═══ SOURCE DATA
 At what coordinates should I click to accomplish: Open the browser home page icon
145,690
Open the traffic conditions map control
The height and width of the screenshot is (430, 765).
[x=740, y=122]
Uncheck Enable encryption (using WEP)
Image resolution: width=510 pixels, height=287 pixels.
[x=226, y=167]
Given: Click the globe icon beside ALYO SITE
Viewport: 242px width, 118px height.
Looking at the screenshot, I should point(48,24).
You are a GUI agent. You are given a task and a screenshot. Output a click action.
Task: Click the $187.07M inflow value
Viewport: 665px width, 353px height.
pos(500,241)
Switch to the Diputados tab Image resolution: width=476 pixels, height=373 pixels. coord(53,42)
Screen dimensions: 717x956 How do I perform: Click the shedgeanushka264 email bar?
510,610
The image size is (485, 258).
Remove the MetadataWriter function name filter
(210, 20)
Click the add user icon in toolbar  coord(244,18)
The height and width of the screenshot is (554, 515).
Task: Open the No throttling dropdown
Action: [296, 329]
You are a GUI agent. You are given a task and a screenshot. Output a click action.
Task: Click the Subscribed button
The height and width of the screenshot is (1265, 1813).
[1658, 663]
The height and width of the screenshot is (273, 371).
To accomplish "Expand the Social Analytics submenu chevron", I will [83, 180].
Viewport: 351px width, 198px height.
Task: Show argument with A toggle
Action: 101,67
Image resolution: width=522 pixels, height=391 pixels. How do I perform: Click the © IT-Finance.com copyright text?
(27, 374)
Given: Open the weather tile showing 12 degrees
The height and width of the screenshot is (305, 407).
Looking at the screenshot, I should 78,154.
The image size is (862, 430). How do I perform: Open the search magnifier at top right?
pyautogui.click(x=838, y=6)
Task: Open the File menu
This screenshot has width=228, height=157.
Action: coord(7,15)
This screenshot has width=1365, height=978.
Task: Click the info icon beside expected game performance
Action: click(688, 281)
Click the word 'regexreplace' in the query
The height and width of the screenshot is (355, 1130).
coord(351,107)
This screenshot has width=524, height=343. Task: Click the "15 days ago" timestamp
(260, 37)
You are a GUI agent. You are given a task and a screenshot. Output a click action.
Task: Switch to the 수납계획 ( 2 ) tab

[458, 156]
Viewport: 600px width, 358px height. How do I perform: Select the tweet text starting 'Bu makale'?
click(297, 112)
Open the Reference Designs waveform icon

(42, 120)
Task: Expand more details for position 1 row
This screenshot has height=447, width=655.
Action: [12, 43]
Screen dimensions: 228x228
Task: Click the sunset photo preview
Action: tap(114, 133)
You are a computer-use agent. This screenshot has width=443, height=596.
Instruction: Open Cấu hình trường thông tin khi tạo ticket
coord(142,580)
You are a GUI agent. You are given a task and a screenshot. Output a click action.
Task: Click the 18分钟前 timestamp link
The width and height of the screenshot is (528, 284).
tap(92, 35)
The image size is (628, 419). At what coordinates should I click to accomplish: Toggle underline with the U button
══════
> _WHAT YOU WILL DO_:
From the entries above, copy out every line where the string "button" appears.

> _ANSWER TO THIS TASK_:
Task: Click the Subscribed button
The image size is (628, 419). At what coordinates should I click to accomplish: Toggle underline with the U button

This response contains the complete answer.